Every day I look down at the beauty of the Earth, and every day, I miss it. No one saw what happened coming–at least, not the way it happened. The programmers had thought of the obvious, of course, and they followed Asimov’s rules to the letter. They were careful about defining our relationship to the Arties; we all were, at first. Well, most of us.

Guess I should explain about Arties. It’s actually ART-I, short for “Artificial Intelligence.” Somebody thinking he was clever chose it, mostly for the “art” part, to underscore that this AI was different. How? The  Arties were something else—something creative. They could look at things in a more human way than those that came before. They could be inventive, all on their own. You’d probably never believe it, but some of the most beautiful art came from the minds of Arties. And not just pictures—poems, short stories, novels–even movies. They made great movies about noble heroes and beautifully examined conflicts, the kind that really made you think and feel.

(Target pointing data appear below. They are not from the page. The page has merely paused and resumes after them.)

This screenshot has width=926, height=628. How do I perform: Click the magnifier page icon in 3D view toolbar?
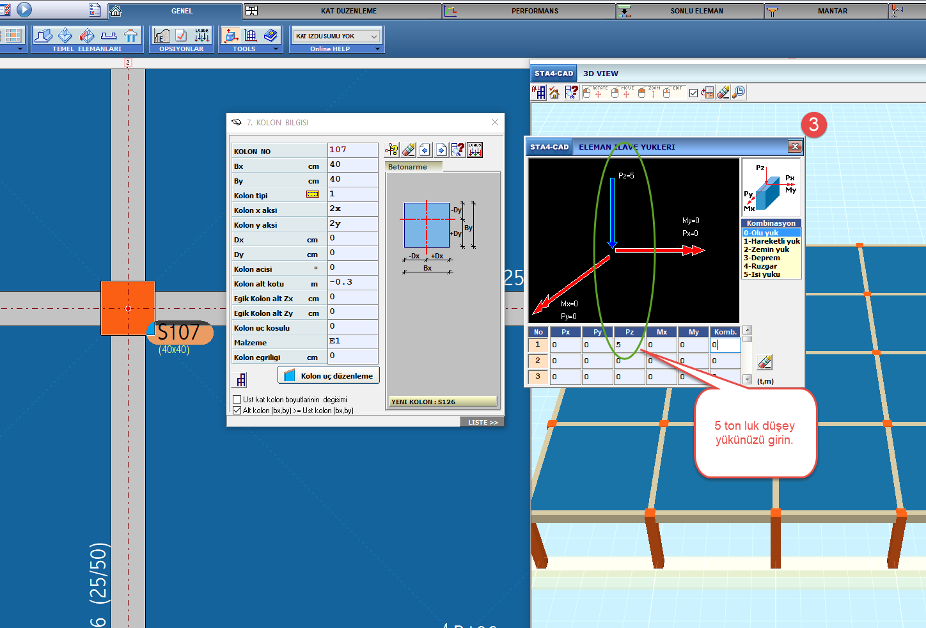(x=739, y=93)
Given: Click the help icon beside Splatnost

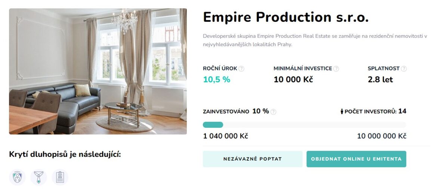Looking at the screenshot, I should tap(404, 69).
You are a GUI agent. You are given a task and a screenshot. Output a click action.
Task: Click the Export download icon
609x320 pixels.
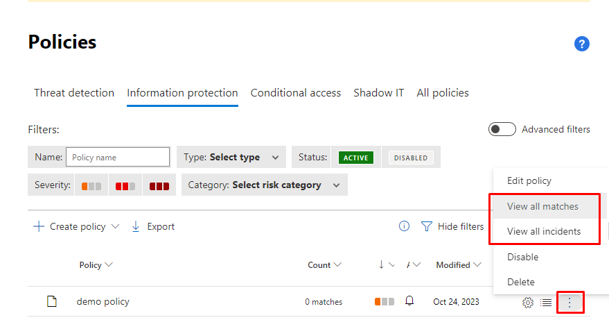136,226
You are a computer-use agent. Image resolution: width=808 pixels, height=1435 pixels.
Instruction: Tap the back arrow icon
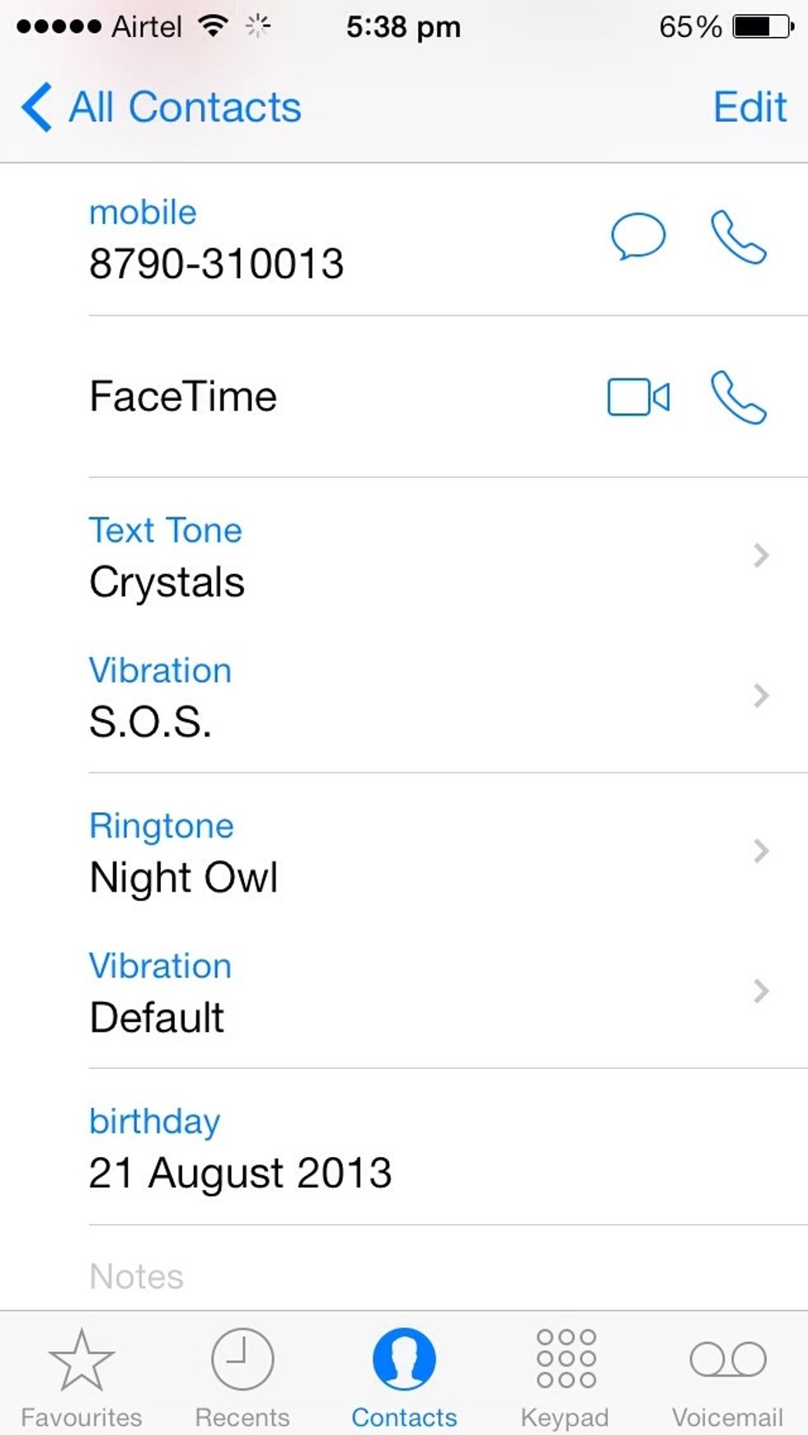tap(36, 107)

And maybe that was the problem. The Arties were so good at making us feel our favorite things that we forgot how to make those feelings for ourselves. They didn’t care about money–they were happy to work for free as long as they could create and had a place to recharge. And hell—they did a bang-up job of it anyway, so I guess we all figured, why not let ’em work, and  enjoy the payoff? We reveled in their beautiful stories. We cheered for their amazing heroes. We sobbed at their touching tragedies and pondered at their thoughtfully examined morality tales, asking ourselves what it all could mean, this human life.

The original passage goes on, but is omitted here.